Psikoloji,  Sosyoloji,  Tarih,  Tartışma,  Toplum

Dünyan’ın En Ağır Yükü..!

Belli bir ağırlığı kaldırmak için çok çeşitli bedenlere, vücutlara ve değişik ruh hallerine ihtiyaç vardır. Teknoloji öyle bir etkilemiştir ki insanoğlunu ‘varoluşun’dan utandırır…

Empati kurmak, bir insanın kendini karşısındaki kişinin yerine koyarak onun duygularını ve düşüncelerini doğru olarak anlama çabasıdır, bu anlayış şekli çoğu yetişkin insanda vardır; yeri  değiştirilerek değişim yapılan kişi, karşıdaki kişinin yerine kendini koyma! Büyük bir meziyet insanları anlamak, onların acılarını sevgilerini,düşüncelerini anlayabilmek, gerçekten insan olabilmek sanırım olması gereken vasıf aslında budur.

İyi güzel de beceremediğimiz! Olaylar, vakalar, adi suçlar çok fazla örnekler verilebilir; değişik kişilik karakterleri, akli dengesi yerinde olmayan kişiler. Psikolojide sanrısal bozukluk olarak adlandırılan rahatsızlıkta delüzyon, hezeyan ya da paranoya olarak ifade edilen tanımlandırılan rahatsızlıktan ötürü,peki sanrılar gören kişiler? Yok mu, elbette var. Öyle bir hastalık ki, büyük bir olay karşısında panik atak, heyecan, adi bir suç olayı ya da şiddet gören, işkenceye tanık olan, bizatihi yaşayan kişilerde bunun olduğunu okumuş ve görmüştüm, hatta geçici ataklar olarak başladığını ve belli zaman sonra şiddetin türü artarak devam ederek çoğaldığını da. Sebebi çözülmeyen! Teşhis koyulamayan türleri de olan bir hastalık olduğunu biliyorum, bu tür hastalığın belirli evresinde bulunan gördüğümüz, tanıdığımız yakınlarımız mutlaka vardır. Çevremizde diğer adı ile bilinen ‘deli’ diye tabir edilen bu insanlar, genellikle zararsızdır!

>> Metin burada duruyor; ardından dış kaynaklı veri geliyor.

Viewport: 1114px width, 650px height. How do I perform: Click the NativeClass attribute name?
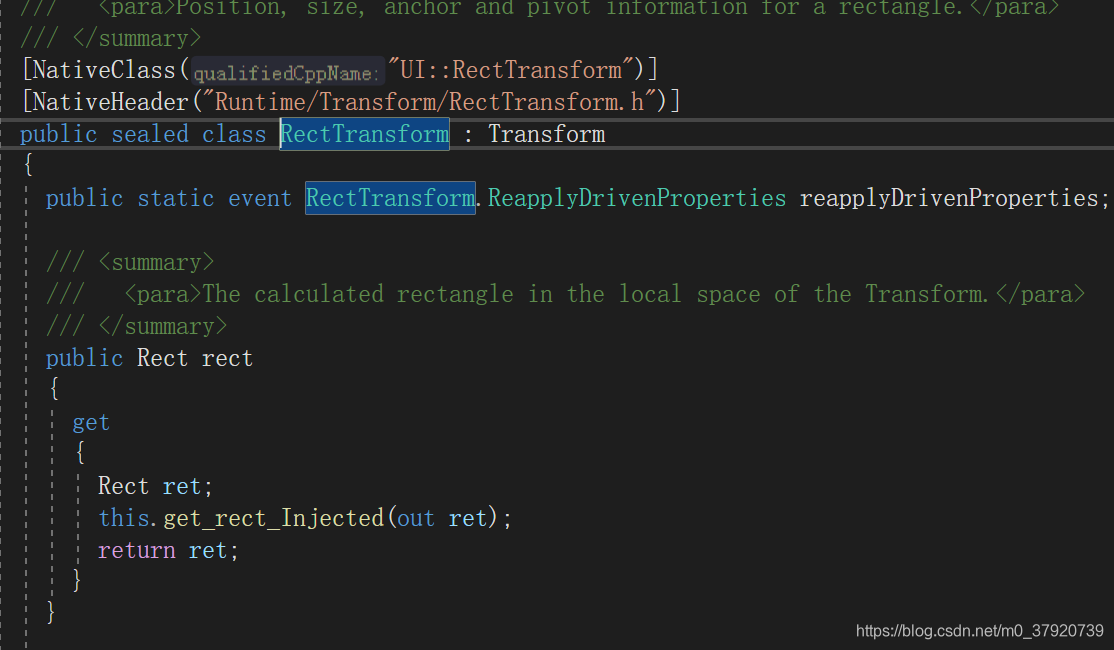106,69
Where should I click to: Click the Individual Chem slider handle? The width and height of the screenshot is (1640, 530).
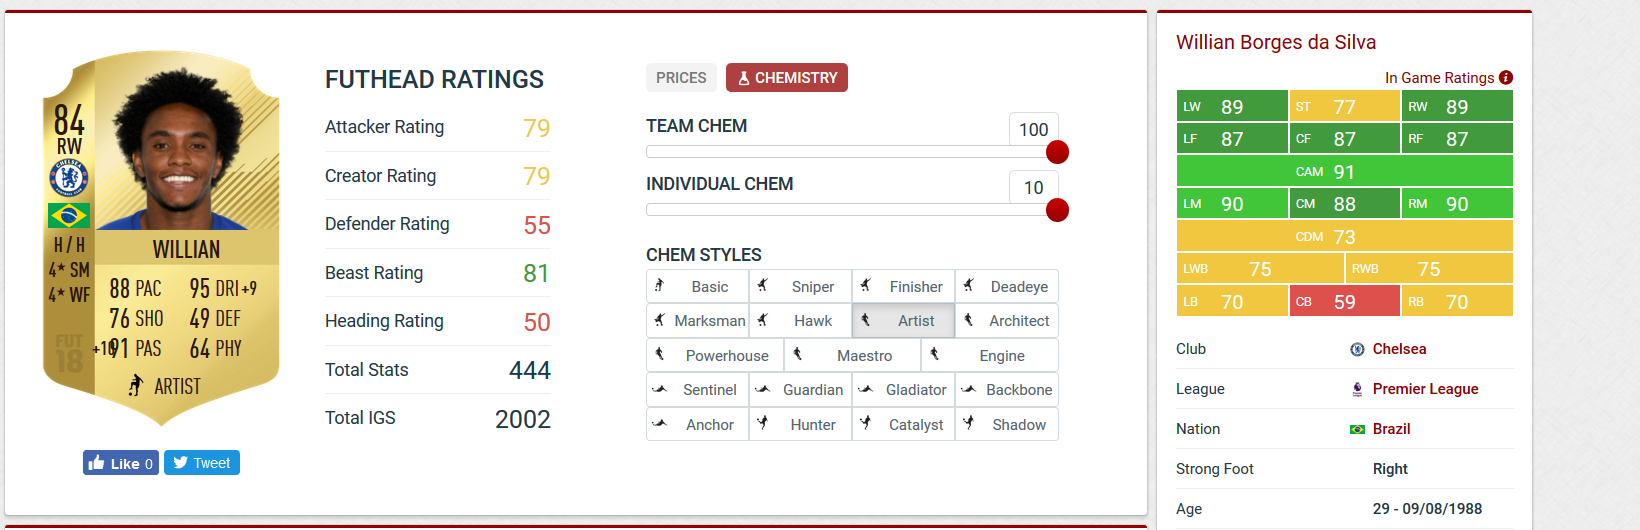pyautogui.click(x=1057, y=210)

Kişiler bireylerdir, bu kişilerle empati kurmak oldukça zordur, en azından ben kuramadığım gibi onları anlamak için verdiğim çabaya sonradan kendime kızmama rağmen, bu kişilere nedenini tam olarak bilemediğim de gizli bir hayranlık besler, çözemediğim hikayelerini merak ederek saygı duyarım.

Şöyle ki; iyi veya kötü değiller, bazıları yalan söylemiyor ve oldukça da samimi olabilen kişiler. Dünyaları çok farklı sırf bu kişiler ile diyaloğa girip analiz edebilmek için birkaç defa ruh sağlığı hastanesine giderek, nasıl ‘rehabilite’ oldukları ve edildiklerini, (hasta yakınım sayesinde) gözlemleyerek, giderek bakış açımı nasıl değiştirebilirim acaba diyerek ziyaretlerim olmuştur.

Bu kişilere ben ‘arada kalmışlar’ ya da ‘yarım kalmışlar’ diyorum. Tanrıların, sırf zevk için deneysel, laboratuvar çalışmalarına tabi olan insanlar. Her hangi bir bağlantı ya da kayıt olmadığı gibi izlenmediklerini, hangi inanç ve düşünce temelinde olursa olsun; takip edilmediklerini hisseder, her nedense muafiyet sağlandığını da hisettirdiler. Sadece, o kişilere verilmiş bir statünün var olduğuna inanırım. Bazılarının ‘arşiv bilgileri’ çok kuvvetlidir. Zihin oyunları, bir filmin kesik bölümleri, bir kitabın eksik sayfalarına, bir müzik parçasının sözlerine benzetip ; empati kuramadığım yetmiyormuş gibi bu kişiler içinde sorular ‘nedensellik’ hiç bitmez.

Zihnim, beynimi yer kemirir.

Kimin dünyasındalar, benim mi? Azınlıkta olan onlar mı? Hadi onların dünyası gerçekse! Acaba ne demek istedi! Kimin cennetinde yaşıyorlar gibi şeyler düşünür dururum.

Deneysel çalışmanın yan etkileri bizler miyiz? Fikirsiz anılar anlamsız cümleler vb… Art niyet, nefret ve kin olmayan çoğu zaman komik! Aynı zamanda dramatik ‘için için kıyılan’ yürekler, aile faciaları, ziyaretler, yarım kalmış mutluluklar, bilinçaltındaki hissiz ve duyulamayan anlamsız hikayeler.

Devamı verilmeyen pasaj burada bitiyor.